The media narrative around the water crisis has evolved significantly. Earlier dominated by episodic disaster coverage — droughts, floods, water shortages — today's journalism increasingly connects the dots between policy, environment, and community resilience. Investigations by The Caravan and Down To Earth have exposed how illegal sand mining, river pollution, and corporate exploitation of groundwater are exacerbating the crisis. “This is not a natural disaster; this is a man-made one," concluded a Down To Earth editorial in April 2025.Yet, despite rising awareness, deep structural changes remain elusive. Water remains a state subject under India’s Constitution, leading to inter-state river disputes like the Cauvery and Yamuna battles, often politicized rather than resolved scientifically. Prof. Aseem Shrivastava, environmental economist, argues, “As long as water is seen as a political weapon and not a common good, we are racing towards mass water distress."

The time for incremental fixes is over. Experts are calling for a national water policy overhaul, prioritizing river rejuvenation, groundwater recharge, water budgeting, and climate-adaptive infrastructure. Without such bold, systemic changes, millions could soon face climate-induced water migration, sparking new humanitarian crises. The 2025 UN World Water Development Report even warned that “India's internal displacement due to water scarcity could be the largest globally by 2030.”

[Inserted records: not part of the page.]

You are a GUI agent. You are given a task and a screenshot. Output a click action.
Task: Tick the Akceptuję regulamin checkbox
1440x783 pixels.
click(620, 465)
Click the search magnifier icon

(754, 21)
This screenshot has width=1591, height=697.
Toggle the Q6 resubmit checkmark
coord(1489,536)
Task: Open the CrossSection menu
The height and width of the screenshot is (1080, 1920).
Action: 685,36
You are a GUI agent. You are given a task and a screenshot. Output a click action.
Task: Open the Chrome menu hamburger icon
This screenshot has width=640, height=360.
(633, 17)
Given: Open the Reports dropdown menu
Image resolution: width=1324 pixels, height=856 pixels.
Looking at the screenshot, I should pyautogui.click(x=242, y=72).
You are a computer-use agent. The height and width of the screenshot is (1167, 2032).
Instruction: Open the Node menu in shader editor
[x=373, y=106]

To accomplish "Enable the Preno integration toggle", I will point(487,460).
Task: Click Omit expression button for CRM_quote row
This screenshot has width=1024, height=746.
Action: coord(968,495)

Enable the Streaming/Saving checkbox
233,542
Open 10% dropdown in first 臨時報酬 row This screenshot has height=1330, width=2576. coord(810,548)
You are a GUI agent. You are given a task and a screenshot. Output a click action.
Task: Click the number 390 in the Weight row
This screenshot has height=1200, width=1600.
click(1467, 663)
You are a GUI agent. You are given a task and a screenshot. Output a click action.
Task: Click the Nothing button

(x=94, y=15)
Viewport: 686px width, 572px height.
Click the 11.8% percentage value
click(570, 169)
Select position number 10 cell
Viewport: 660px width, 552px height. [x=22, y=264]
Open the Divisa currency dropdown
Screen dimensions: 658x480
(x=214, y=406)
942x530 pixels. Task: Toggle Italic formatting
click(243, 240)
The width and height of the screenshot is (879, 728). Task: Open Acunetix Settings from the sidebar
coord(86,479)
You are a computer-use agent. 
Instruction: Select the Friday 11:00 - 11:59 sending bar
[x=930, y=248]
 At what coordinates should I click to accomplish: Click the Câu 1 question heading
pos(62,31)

At its heart, the water crisis is a mirror — reflecting how we treat nature, each other, and our future generations. As monsoons falter, rivers shrink, and aquifers die, India's battle for water is no longer about scarcity alone. It is about survival, justice, and the soul of the nation itself.

As Dr. Vandana Shiva, environmentalist and author, told The Quint: “To save water is to save life. In ignoring this truth, we risk losing both.”